EXERCISE OBJECTIVE - Find the word "will" in the data. Return every line where it appears.
Start of DATA FOR THE TASK
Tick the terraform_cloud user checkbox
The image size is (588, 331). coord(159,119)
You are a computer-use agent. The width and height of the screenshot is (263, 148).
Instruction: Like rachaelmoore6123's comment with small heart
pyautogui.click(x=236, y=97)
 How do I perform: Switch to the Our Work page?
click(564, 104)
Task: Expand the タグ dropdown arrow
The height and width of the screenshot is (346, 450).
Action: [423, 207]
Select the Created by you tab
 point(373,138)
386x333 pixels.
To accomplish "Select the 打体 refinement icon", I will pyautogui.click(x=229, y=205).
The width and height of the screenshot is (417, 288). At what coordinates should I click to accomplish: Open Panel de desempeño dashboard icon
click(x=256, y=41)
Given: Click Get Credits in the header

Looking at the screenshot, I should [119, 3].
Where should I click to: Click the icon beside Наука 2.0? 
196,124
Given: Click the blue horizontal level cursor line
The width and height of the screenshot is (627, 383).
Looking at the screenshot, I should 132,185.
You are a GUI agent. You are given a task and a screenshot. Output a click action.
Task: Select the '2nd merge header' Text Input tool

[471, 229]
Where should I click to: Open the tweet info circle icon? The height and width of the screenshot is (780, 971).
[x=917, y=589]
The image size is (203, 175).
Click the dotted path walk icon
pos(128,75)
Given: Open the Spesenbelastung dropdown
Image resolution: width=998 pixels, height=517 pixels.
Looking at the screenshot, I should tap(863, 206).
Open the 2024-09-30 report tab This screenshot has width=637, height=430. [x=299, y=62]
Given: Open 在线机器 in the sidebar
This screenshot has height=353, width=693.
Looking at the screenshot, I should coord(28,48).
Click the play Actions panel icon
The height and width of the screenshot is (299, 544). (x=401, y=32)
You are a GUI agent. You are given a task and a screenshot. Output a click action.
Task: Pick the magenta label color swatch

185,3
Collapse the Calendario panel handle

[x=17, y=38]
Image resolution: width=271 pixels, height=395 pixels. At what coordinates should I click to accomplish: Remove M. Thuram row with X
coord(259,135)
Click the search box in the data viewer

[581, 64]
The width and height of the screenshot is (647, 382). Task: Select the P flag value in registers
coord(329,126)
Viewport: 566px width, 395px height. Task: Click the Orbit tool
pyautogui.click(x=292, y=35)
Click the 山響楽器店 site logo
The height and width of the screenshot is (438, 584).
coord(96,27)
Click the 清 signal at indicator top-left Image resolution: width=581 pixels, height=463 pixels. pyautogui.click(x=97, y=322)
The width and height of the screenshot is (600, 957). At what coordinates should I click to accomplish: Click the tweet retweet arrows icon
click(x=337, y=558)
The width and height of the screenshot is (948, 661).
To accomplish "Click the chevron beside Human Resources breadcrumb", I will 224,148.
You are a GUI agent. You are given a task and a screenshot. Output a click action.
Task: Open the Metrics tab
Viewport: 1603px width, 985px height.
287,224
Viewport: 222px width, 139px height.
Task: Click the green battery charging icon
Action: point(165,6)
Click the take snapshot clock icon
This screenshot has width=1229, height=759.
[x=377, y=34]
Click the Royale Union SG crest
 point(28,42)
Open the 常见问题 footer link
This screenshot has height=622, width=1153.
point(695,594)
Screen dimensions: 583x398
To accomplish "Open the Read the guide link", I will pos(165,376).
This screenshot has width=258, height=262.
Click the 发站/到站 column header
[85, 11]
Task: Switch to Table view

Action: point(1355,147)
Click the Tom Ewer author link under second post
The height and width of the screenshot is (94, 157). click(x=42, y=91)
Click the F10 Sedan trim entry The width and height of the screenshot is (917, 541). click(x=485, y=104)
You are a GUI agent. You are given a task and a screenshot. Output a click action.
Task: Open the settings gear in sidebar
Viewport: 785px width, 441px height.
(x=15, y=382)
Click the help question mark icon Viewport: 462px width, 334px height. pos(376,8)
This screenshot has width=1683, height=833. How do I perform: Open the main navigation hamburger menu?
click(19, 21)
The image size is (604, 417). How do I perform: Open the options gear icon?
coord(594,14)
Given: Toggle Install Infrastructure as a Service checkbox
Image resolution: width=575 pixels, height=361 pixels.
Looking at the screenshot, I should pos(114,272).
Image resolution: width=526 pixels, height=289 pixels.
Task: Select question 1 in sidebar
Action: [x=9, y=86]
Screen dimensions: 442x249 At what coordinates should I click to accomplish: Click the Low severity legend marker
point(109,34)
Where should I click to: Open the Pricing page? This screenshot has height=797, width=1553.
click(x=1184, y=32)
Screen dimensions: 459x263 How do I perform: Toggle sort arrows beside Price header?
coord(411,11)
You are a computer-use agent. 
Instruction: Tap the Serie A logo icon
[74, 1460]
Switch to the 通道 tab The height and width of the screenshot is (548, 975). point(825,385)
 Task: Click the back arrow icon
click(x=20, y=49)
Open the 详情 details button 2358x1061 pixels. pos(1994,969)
End of DATA FOR THE TASK
ANSWER TO THIS PROBLEM -
To accomplish "Select the 打体 refinement icon", I will pyautogui.click(x=229, y=205).
To accomplish "Click the chevron beside Human Resources breadcrumb", I will 224,148.
To accomplish "Open the Read the guide link", I will pos(165,376).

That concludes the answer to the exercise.